In our study, no difference was found between the platelet counts of the hsPDA and control groups at 48-72 h and 7. day. In addition, there was no difference between the platelet counts of newborn who did and did not fail treatment. In conclusion, the platelet count was not a predictor of hsPDA diagnosis or treatment success. The results of our study contradict those of the two major meta-analyses conducted by Simon et al. and Mitra et al. but support the cohort study of Sallmon et al. [18-20]. PCT was lower and PDW was higher in the study groups than control groups and the difference between the two groups was statistically significant.
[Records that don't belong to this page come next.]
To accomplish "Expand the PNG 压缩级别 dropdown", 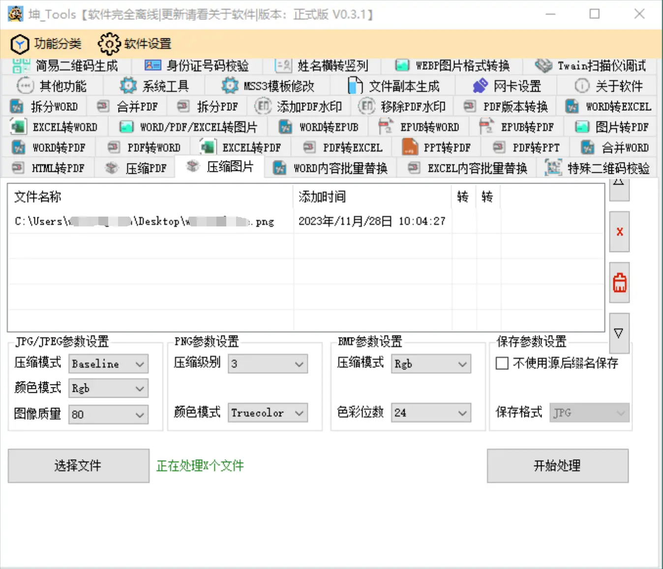I will [267, 364].
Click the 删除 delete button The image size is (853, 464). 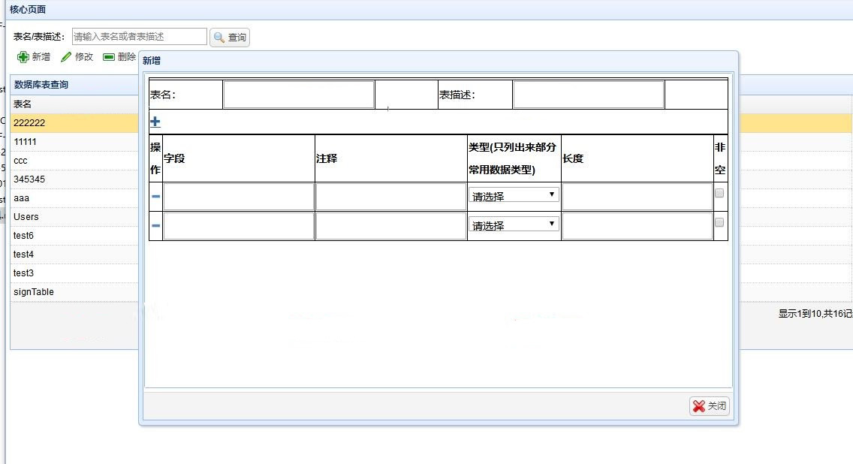119,57
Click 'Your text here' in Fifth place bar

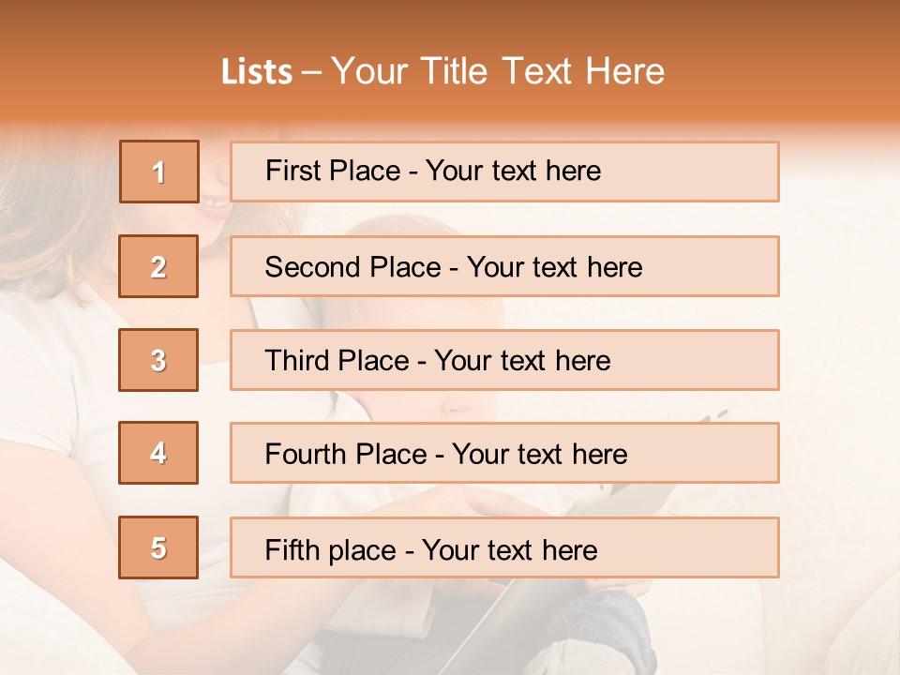[x=509, y=549]
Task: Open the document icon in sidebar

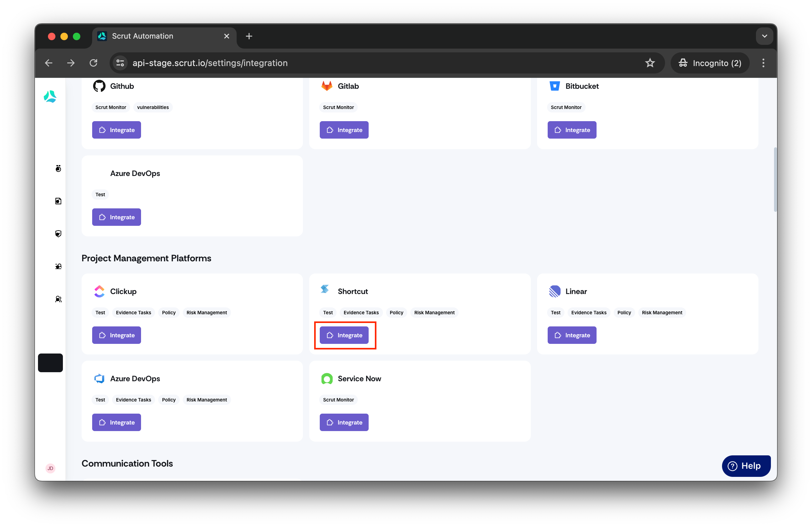Action: (x=58, y=201)
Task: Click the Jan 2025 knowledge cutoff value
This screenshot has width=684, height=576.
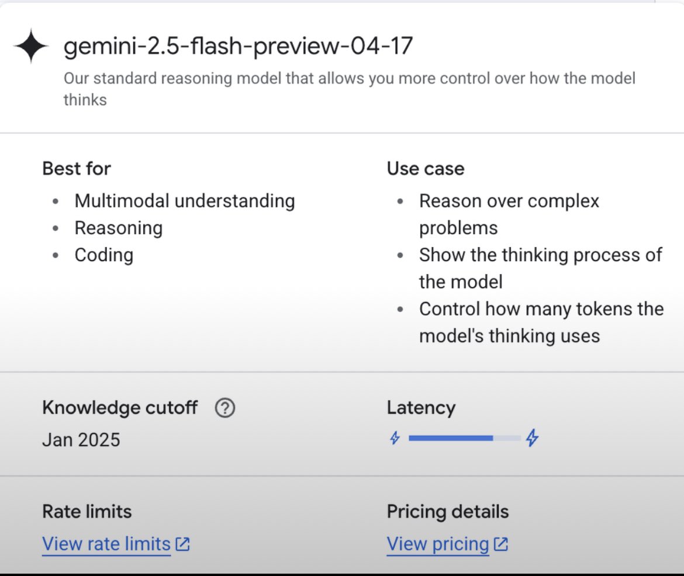Action: (81, 439)
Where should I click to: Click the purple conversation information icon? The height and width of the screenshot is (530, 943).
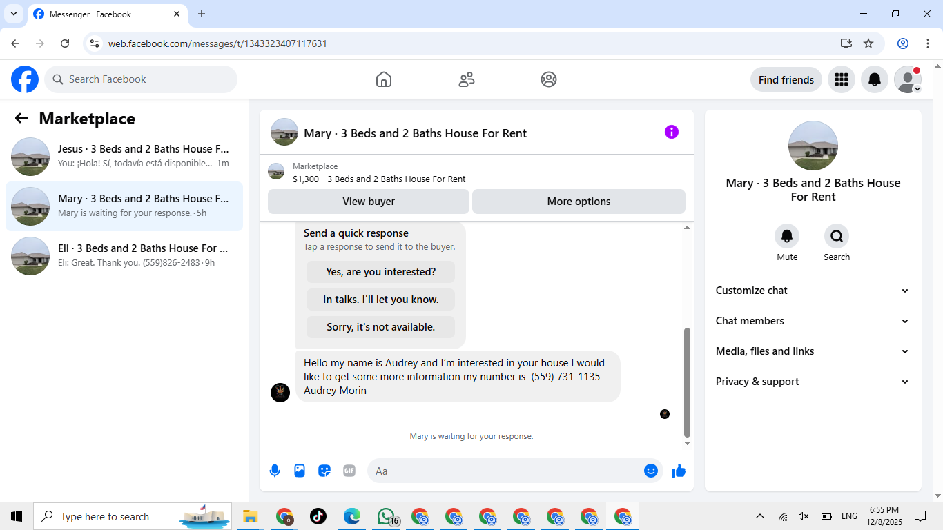[x=672, y=132]
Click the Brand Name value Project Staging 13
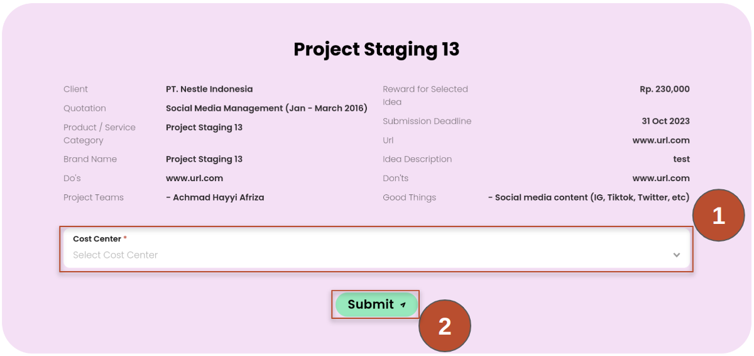 point(204,159)
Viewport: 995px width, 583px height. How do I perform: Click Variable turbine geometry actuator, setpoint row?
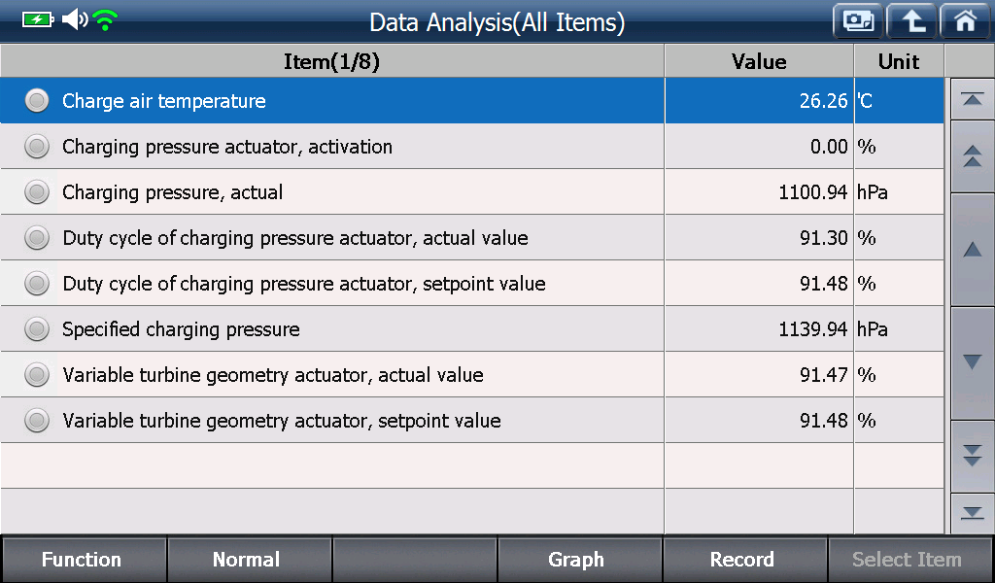coord(471,421)
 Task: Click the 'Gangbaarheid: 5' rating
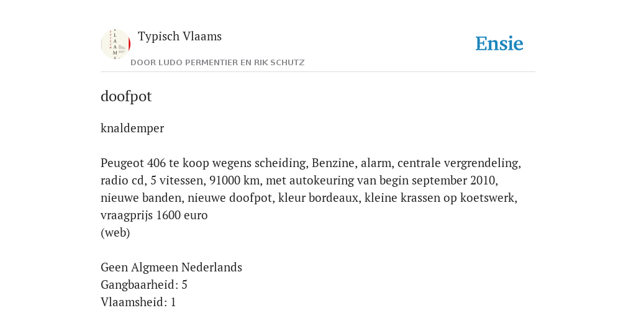pyautogui.click(x=144, y=285)
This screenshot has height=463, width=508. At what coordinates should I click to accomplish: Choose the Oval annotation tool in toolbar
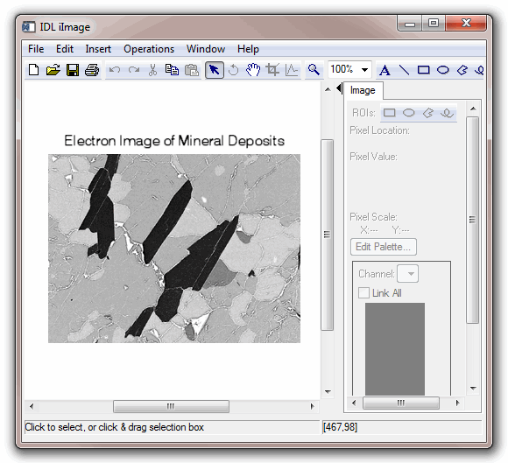pyautogui.click(x=443, y=70)
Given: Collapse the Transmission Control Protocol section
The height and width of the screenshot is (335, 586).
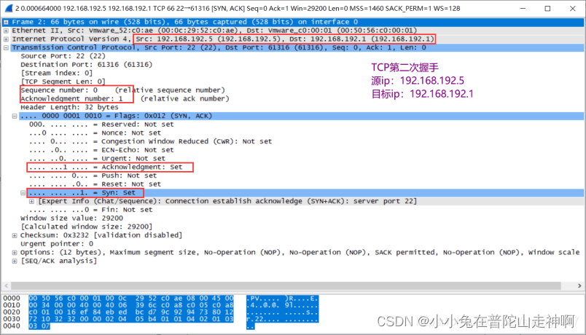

However, MPV and platelet mass index were similar in both groups. Thus, we conclude that the PCT and PDW can be used to predict hsPDA but not treatment success. Demirel and Dizdar et al. [4]. reported that the PDW was higher in preterm infants with hsPDA than in control groups [38,39]. Bekmez et al [40]. reported that a low PCT increased the hsPDA incidence Demir et al.[41]. found a high MPV and a low platelet mass in the hsPDA group. We also excluded patients who received ibuprofen as ductus closure therapy because of potential effects on platelet count and functions. Infants born to mothers with prior pre-eclampsia, which affects platelet count and ductal flow because of the increased placental resistance, were also excluded [42-44]. We also excluded infants with perinatal asphyxia associated with an increased PDA, thrombocytopenia, and platelet dysfunction [45-47]. Newborns whose mothers had earlier received steroids were excluded because of possible effects on the platelet count. We thus excluded all pathologies that may affect platelet count and function and induce inflammation. There were some limitations of our study. The first limitation of our study is that it was retrospective in nature. The second limitation is modest sample size. As a result, according to our study, platelet count, MPV and platelet mass index cannot be used to predict either hsPDA or treatment success, but a low PCT and high PDW can be used predict hsPDA but not treatment success.